Catalog¶
Warning
This low-level client has been deprecated in favor of the newer object-oriented Catalog client.
The Catalog
API
enables you to upload your own raster data to the Descartes Labs Platform.
When you upload data via the Catalog
,
you are able to interact with the data like any other product
on the platform. You can search for your data using the
Metadata
API, retrieve the data with Raster
, and explore
the data using the Viewer user interface.
- There are two common uses cases relevant to
Catalog
: - uploading derived products
- uploading existing data to a new product
In the first case, you may want to use the Catalog
API to create a
derived product from data available through the platform,
then upload the new product back to the platform. For example,
let’s say you have developed an image classification model.
You may use the Metadata
API to search for satellite imagery,
the Scene
API to obtain the imagery, then use the Tasks
API to scale the model across a large area. With Catalog
,
you can upload your new image classifications
to the platform as they’re created so that you can visualize and
interact with them.
In the other case, you may simply want to upload existing data that you have access to, but is not hosted by Descartes Labs.
In all cases, uploading a product to the Catalog requires either an image file in GeoTIFF or JPEG2000 format; or georeferenced ndarray data.
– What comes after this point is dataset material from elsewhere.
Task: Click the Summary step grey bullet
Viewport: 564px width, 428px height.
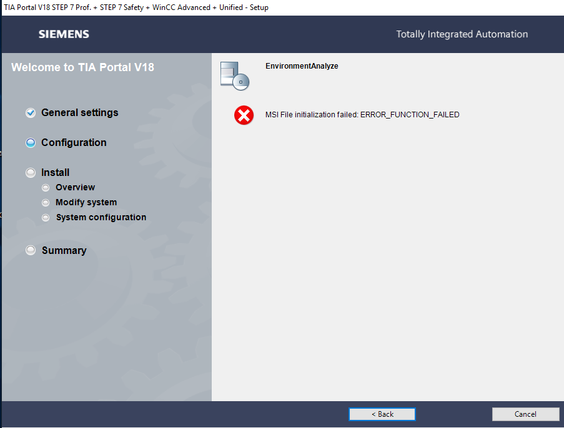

Currently HDF is not a supported file format.
Note
For information about API Quotas and limits see our Quotas & Limits page.
Example¶
>>> from descarteslabs.client.services.catalog import Catalog
>>> from descarteslabs.client.services.metadata import Metadata
>>> import os
>>> import uuid
>>> import geojson
>>>
>>> from random import randint
>>> from time import sleep
>>> from datetime import datetime
>>>
>>> catalog_client = Catalog()
>>> metadata_client = Metadata()
>>>
>>> # used to generate unique product IDs
>>> new_id = str(uuid.uuid4())
>>>
>>> new_id
'fb04a008-d652-43eb-b482-5e4b5ede2636'
Create a product¶
Before uploading product data to the platform, you need to create a product and its bands. You can upload optional metadata about the product including number of bands, resolution and revisit rate, as well as grant read access to other users or groups. By default, a new product and its bands are available only to you.
When creating a product you provide a product_id
parameter that
needs to be unique among all the products you’ve created. The platform
will assign a full ID using your unique user ID and the product ID
you provided.
>>> product_id = catalog_client.add_product(
... 'example-product' + new_id, # unique ID that you generate
... title='Example Product',
... description='An example product'
... )['data']['id']
...
>>> product_id # unique ID created by platform
u'd4ef22d5a6969cb61147ec8ea3e060cdf33e1a49:example-productfb04a008-d652-43eb-b482-5e4b5ede2636'
Create band(s)¶
After creating the product, you need to add one or more bands to the
product using Catalog.add_band
. You need to indicate a number of
required band metadata properties, including: data type, number
of bits to store band data, minimum and maximum values for values in the band,
which band from the input file the data for the band is mapped to,
color maps, optimal scaling for visualization, and any other relevant
metadata properties.
>>> band_id = catalog_client.add_band(
... # id of the product we just created
... product_id=product_id,
... # unique name to describe what the band encodes
... name='blue',
... # if data for a single scene will be in multiple files,
... # which file this band will be in (0-indexed)
... srcfile=0,
... # 1-based index indicating which band in the
... # file or ndarray this band is
... srcband=1,
... nbits=14,
... dtype='UInt16',
... # minimum and maximium data values in the band
... data_range=[0, 10000],
... # minimum and maximum values data *represents*,
... # e.g. [0, 100000] might represent [0, 1]
... physical_range=[0,1],
... type='spectral'
... )['data']['id']
...
>>> band_id
u'd4ef22d5a6969cb61147ec8ea3e060cdf33e1a49:example-productfb04a008-d652-43eb-b482-5e4b5ede2636:blue'
Note
See the note on ‘Data range vs physical range’ here to learn more about these parameters.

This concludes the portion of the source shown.